I numeri che pesano sui bilanci

Negli ultimi esercizi la mobilità ha generato centinaia di migliaia di ricoveri extra-regione e flussi finanziari nell’ordine di miliardi di euro, con trasferimenti netti dal Mezzogiorno verso il Centro-Nord. Le regioni più attrattive restano Emilia-Romagna, Lombardia e Veneto, che raccolgono pazienti per oncologia, ortopedia (protesi) e interventi complessi. Il rovescio della medaglia: le regioni a saldo negativo vedono risorse uscire e una progressiva perdita di fiducia nel sistema locale.

Le voci dal campo

“La mobilità sanitaria interregionale è in forte aumento e sta mettendo sotto pressione il sistema. Serve un grande patto nazionale”Michele de Pascale, presidente della Regione Emilia-Romagna.

“Da noi la pressione è ancora più problematica: se non si modifica il modello, i soldi saranno sempre insufficienti”Attilio Fontana, presidente della Regione Lombardia.

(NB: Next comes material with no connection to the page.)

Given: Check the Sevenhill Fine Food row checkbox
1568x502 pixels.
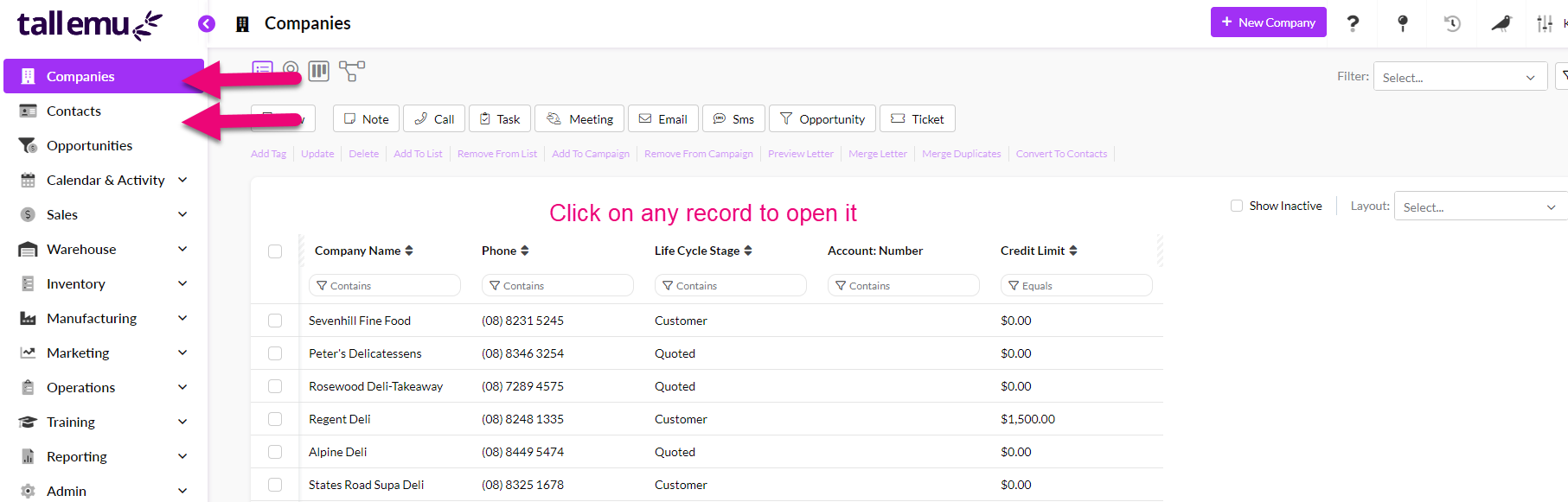Looking at the screenshot, I should pos(275,321).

La linea del governo chiama in causa uguaglianza e efficienza. “Quando un cittadino sale su un treno per farsi operare a centinaia di chilometri non è mobilità sanitaria: è la sconfitta di un’intera nazione”Orazio Schillaci, ministro della Salute.

Che cosa serve davvero

Un patto nazionale deve tenere insieme tre leve: capitale umano, organizzazione, programmazione. Non basta spostare budget: occorre stabilizzare e attrarre infermieri e professionisti con percorsi rapidi, indennità dedicate ai reparti ad alta pressione, e un piano di produttività che premi chi riduce le liste d’attesa senza abbassare la qualità.

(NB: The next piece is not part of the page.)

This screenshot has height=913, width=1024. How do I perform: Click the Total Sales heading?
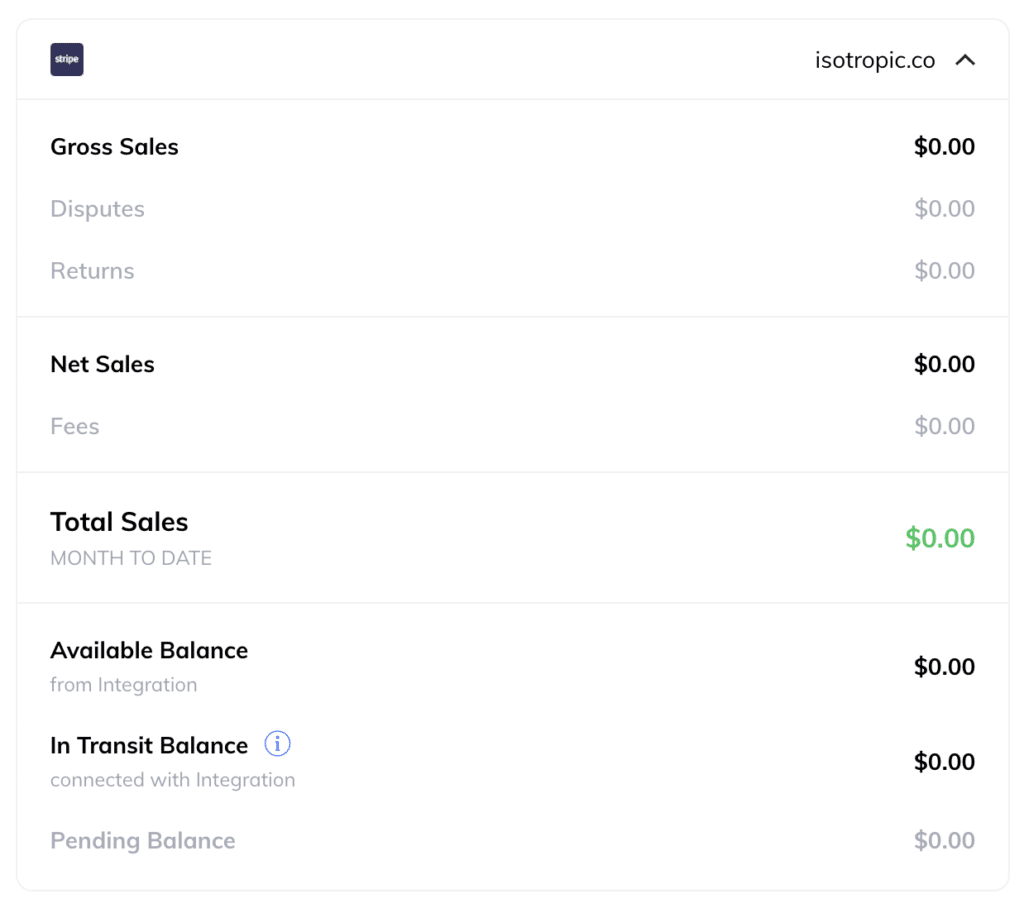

Seconda leva: presa in carico territoriale. Le case di comunità e i presidi di prossimità hanno senso se funzionano come “centrali operative” — agenda unica, presa in carico proattiva dei cronici, diagnostica di base che evita il ricovero improprio, telemedicina che riduce gli spostamenti. Terza leva: una rete clinica interregionale per le patologie complesse con hub & spoke chiari, volumi minimi e trasparenza degli esiti.

Dove intervenire subito

  • Liste d’attesa: agende integrate pubblico-privato accreditato, orari estesi, monitoraggio settimanale, obbligo di reindirizzo entro tempi massimi con tariffa invariata.
  • Personale: reclutamento straordinario di infermieri, revisione dei tetti di spesa e incentivi su turni disagiati e reparti ad alta attrazione.
  • Dati e trasparenza: cruscotto nazionale sugli esiti e sui tempi, con indicatori comparabili e pubblici per orientare i pazienti vicino a casa quando possibile.
  • Acquisti e tecnologie: piattaforme di diagnostica condivise, teleconsulto interregionale obbligatorio per seconde opinioni e follow-up post-intervento.

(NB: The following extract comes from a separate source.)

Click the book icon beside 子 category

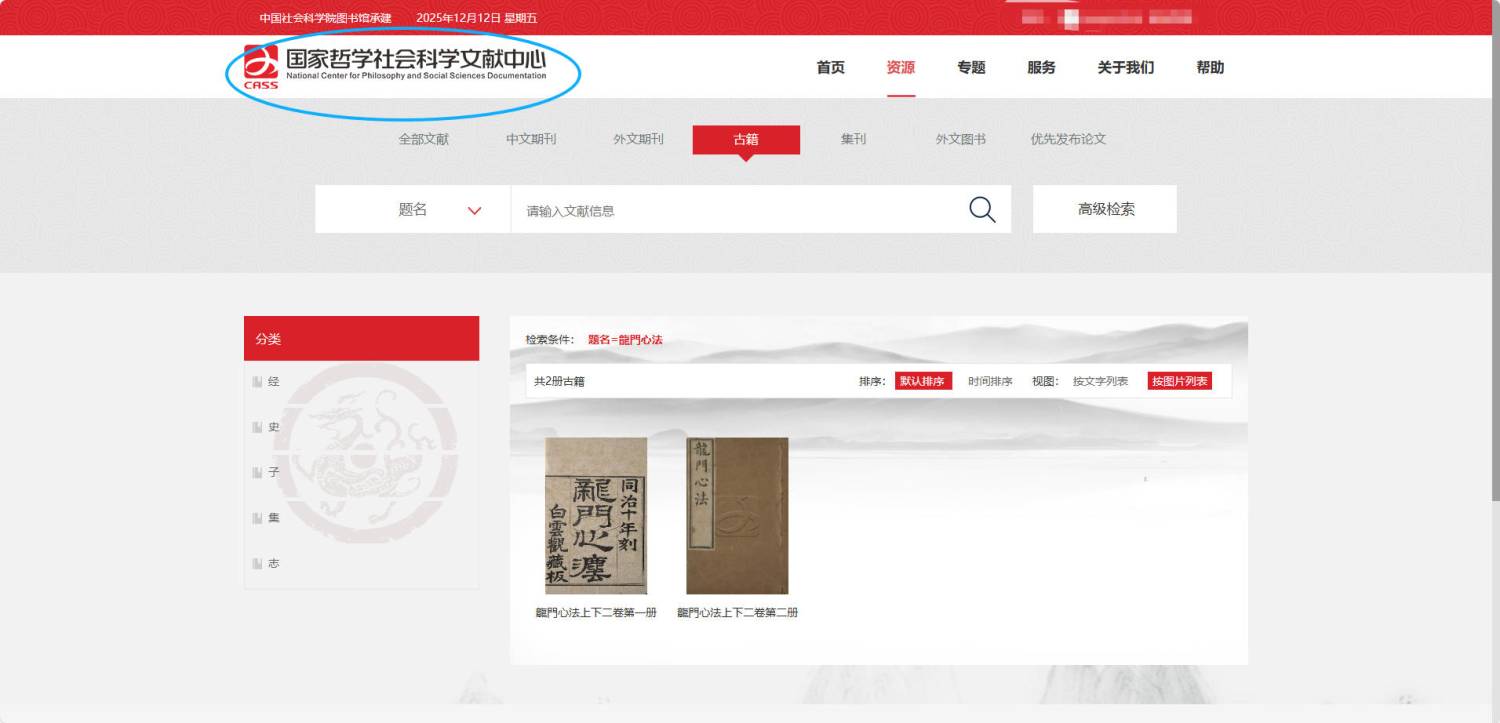257,472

Effetti collaterali da non ignorare

Ogni paziente in viaggio comporta costi indiretti — trasporti, ferie dei caregiver, affitti brevi — che lo Stato non misura a sufficienza. Nel frattempo, gli ospedali attrattivi rischiano il congestionamento: sale operatorie sature, turni straordinari, rimbalzo sulle urgenze. È il paradosso: il successo di pochi può trasformarsi in collo di bottiglia per tutti.

Il punto politico

La mobilità non è un incidente, è un meccanismo di sistema. Se diventa l’unico modo per accedere in tempi ragionevoli a prestazioni comuni, allora mina il principio cardine del SSN: uguali diritti per cittadini diversi. Non esiste soluzione senza una regia nazionale che ricomponga competenze e risorse, indirizzi gli investimenti e premi chi riduce davvero gli spostamenti inutili.

In sintesi: servono più professionisti dove mancano, regole uguali sui tempi, una rete clinica che eviti viaggi non necessari e trasparenza radicale su esiti e qualità. Solo così il treno della mobilità tornerà a essere l’eccezione, non la regola.